— В молодости я слышал в киевском Ботаническом саду выступление первого в моей жизни встреченного марксиста. Ничего я как следует не понял. Но меня потрясла его фраза, что рабочий класс является могильщиком капитализма. Ваши кровопийцы Когены и Бродские, Терещенки и Харитоненки, Гретеры и Криванеки уже приговорены историей. Они не что иное, как живые трупы! И в этом основа нашего исторического оптимизма! Мы с вами доживем до победы труда над капиталом.
Шлихтер видел, как оживились, будто помолодели лица рабочих. И даже «табакрошка», прижав руки к груди, смотрела на него с каким-то молитвенным восторгом. Значит, самое главное они усвоили.
Пекарь подошел к Шлихтеру и протянул ему свою заскорузлую руку:
— Теперь я знаю, что почем. Цену себе определил!
Но не все откликнулись одинаково. Оказались и скептики, которые хмурились, покачивали головами, как бы возражая или не веря ни одному слову пришлого.
— Все это рассуждения, — мрачно сказал маляр в робе, вымазанной масляной краской. — Все это слова. Ни больше ни меньше, как журавль в небе. А нам подавай хоть синицу, а в руку сейчас.

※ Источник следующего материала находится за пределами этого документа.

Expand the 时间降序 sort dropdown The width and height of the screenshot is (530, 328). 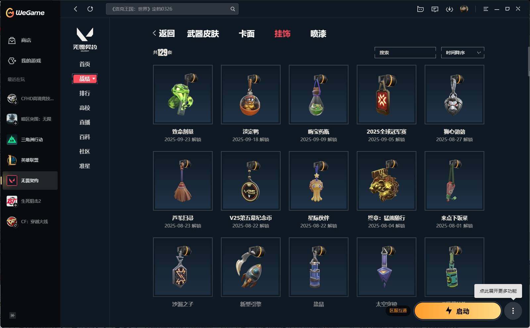[x=462, y=53]
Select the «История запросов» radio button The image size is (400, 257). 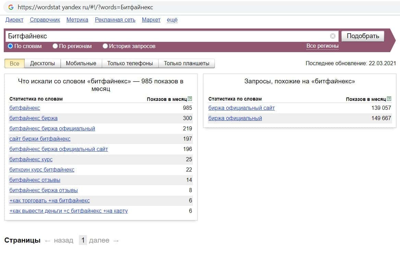105,46
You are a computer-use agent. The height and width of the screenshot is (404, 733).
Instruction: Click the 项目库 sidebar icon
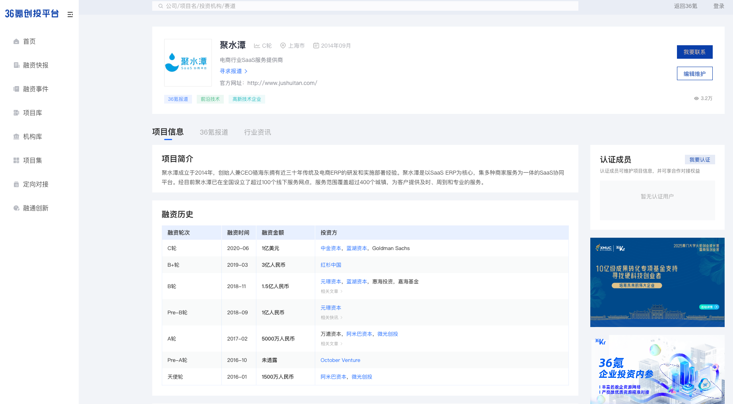pos(16,113)
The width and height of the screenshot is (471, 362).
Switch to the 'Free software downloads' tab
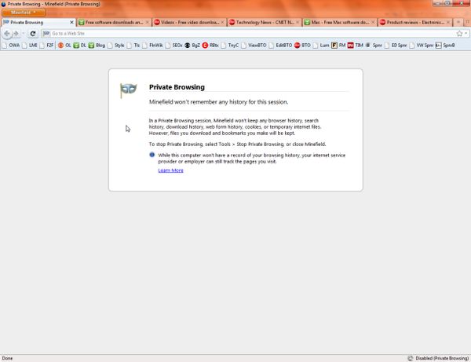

…Конка, скрежеща колесами, медленно тащилась безрадостными лошаденками в город. Шлихтер сидел, прикрыв лицо руками, и снова и снова перебирал в памяти подробности сегодняшнего вечера. О чем сказал, о чем нет, в чем убедил, в чем нет. И хотелось сделать для этих людей, ставших ему близкими, все возможное, отдать им все свои силы, всего себя.
Трехкомнатная квартира Шлихтеров в уютном двухэтажном флигеле пехотного офицера при всей ее миниатюрности была очень удобна и так располагала к безоблачному растительному обывательскому прозябанию. И все-таки и на самодельных книжных полках, и на письменном столе, усеянном листками, исписанными мельчайшим почерком, и на сложенных высокой пирамидкой чемоданах лежит печать какой-то временности, неустроенности и скрытой тревоги.
В светлом пятне от висячей керосиновой лампы — два человека, похожие друг на друга добротой, озарявшей как бы изнутри их лица. Сверху, со второго этажа, доносились по-дятловски настойчивые удары чьей-то неумелой рукой по клавишам рояля: ля-ля-ля! Это потел очередной ученик неугомонной музыкантши.
— Лавина народного гнева уже сорвалась с Кавказских гор… Она растет как снежный ком. Завтра и нас захлестнет. Что это? — прислушался Александр.
— Что? Что? — всполошилась Евгения.
— Что это? — продолжал Шлихтер. — Начало революции? Или это только репетиция? Только ее канун? Или движение сойдет на нет?..
Александр налег грудью на стол и, наклонившись, произнес так тихо, что Евгения скорее поняла по движениям его губ, чем расслышала:
— Небывалая, Женюточка, новизна… Ведь это первый раз, понимаешь, первый… не только для меня… не только для Киева, но и для Украины. Первый раз поднимаем, подготовив и организовав, всеобщую стачку. И если она провалится… значит, гроша ломаного не стоит наш комитет, значит, не революционеры мы, а пустобрехи, значит…
— Тьфу-тьфу, чтоб не сглазить! Ни пуха вам, пи пера…
— К черту! К черту! — шутливо воскликнул Александр, задорно сверкнув глазами.